Figure 1. Generation of Chrm5-deficient mice.

A, targeting strategy by homologous recombination in ES cells. The targeting vector pChrm5-N2 contained the neo gene and the diphtheria toxin α-subunit gene (DTA) driven by the phosphoglycerate kinase I promoter (PGK). The arrowheads marked MF16 and PR2 indicate the PCR primers used for homologous recombinant screening, and those marked MF23, AF2 and MR18 indicate the primers used for genotyping. ApaI (A), BamHI (B), HindIII, EcoRI (R), SacI (S), and SspI (Ss) sites relevant to the identification of homologous recombinant ES cell clones are shown, as well as the expected size of the bands hybridizing with the Chrm5 and neo probes (indicated by 4.9 and 2.8 kb bands and arrows). B and C, confirmation of homologous recombination in ES cell clones by Southern hybridization. B, hybridization with the Chrm5 probe showing the 2.8 kb band specific for the targeted allele and the 4.9 kb band derived from the wild-type allele. 5N-3 and 5N-4 are representative homologous recombinant clones, whereas RW4 is a parental ES cell line.

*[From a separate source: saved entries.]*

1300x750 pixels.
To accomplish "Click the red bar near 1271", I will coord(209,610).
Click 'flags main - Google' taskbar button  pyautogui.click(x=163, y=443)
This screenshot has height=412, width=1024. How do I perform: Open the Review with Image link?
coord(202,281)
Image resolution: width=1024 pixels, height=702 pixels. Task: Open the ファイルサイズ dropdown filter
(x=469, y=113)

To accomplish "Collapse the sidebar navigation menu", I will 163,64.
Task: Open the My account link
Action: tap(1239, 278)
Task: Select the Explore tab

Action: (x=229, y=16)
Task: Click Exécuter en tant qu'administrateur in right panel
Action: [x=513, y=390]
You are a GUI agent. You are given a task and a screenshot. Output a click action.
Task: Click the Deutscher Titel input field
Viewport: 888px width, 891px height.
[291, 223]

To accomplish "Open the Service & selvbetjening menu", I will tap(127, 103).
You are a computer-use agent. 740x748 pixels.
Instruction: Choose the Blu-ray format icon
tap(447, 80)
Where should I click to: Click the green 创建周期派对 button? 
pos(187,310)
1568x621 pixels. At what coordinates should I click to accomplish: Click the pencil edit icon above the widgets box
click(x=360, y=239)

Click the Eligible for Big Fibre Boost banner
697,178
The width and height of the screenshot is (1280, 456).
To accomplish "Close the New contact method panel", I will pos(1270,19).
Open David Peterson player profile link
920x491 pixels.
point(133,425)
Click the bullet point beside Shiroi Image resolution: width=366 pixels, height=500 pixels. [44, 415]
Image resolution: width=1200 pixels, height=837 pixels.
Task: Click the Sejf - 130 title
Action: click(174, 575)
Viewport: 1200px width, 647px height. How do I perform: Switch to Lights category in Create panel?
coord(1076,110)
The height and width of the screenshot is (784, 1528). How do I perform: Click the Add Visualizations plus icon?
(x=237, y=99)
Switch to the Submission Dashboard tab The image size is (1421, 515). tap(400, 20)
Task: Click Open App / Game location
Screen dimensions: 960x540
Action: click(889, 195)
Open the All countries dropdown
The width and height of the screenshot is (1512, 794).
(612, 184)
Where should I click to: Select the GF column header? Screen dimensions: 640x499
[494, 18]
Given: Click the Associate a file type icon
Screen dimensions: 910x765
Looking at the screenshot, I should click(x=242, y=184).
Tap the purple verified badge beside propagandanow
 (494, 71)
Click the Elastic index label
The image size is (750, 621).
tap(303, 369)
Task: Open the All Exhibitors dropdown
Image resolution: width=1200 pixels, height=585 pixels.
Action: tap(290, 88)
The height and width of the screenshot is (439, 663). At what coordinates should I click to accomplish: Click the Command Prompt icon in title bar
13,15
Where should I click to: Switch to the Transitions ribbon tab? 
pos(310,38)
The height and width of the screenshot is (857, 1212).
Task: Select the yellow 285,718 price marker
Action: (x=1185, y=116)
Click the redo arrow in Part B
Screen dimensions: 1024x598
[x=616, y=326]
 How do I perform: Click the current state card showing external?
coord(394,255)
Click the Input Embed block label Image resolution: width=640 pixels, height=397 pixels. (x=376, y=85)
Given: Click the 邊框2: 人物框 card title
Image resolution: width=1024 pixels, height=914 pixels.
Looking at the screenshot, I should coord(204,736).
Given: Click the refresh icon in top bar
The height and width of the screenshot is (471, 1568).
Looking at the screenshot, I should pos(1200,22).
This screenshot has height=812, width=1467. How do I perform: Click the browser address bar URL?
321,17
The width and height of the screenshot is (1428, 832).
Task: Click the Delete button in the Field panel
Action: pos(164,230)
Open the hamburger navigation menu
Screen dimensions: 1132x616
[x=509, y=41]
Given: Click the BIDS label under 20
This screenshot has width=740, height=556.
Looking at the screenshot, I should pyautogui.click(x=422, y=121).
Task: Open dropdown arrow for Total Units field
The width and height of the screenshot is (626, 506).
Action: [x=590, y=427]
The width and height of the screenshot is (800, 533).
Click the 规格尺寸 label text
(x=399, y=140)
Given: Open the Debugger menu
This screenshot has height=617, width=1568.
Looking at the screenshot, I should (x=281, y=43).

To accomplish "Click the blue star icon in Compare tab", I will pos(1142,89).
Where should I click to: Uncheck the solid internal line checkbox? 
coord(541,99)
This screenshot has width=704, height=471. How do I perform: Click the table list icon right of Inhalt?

C, hybridization with the neo probe showing the 2.8 kb band specific for the targeted allele. D, RT-PCR analysis showing Chrm5 mRNA levels in the brains of the wild-type and heterozygous and homozygous mutant mice. The levels were lower in the heterozygous brain than in the wild-type brain. No PCR product was seen with the homozygous mutant.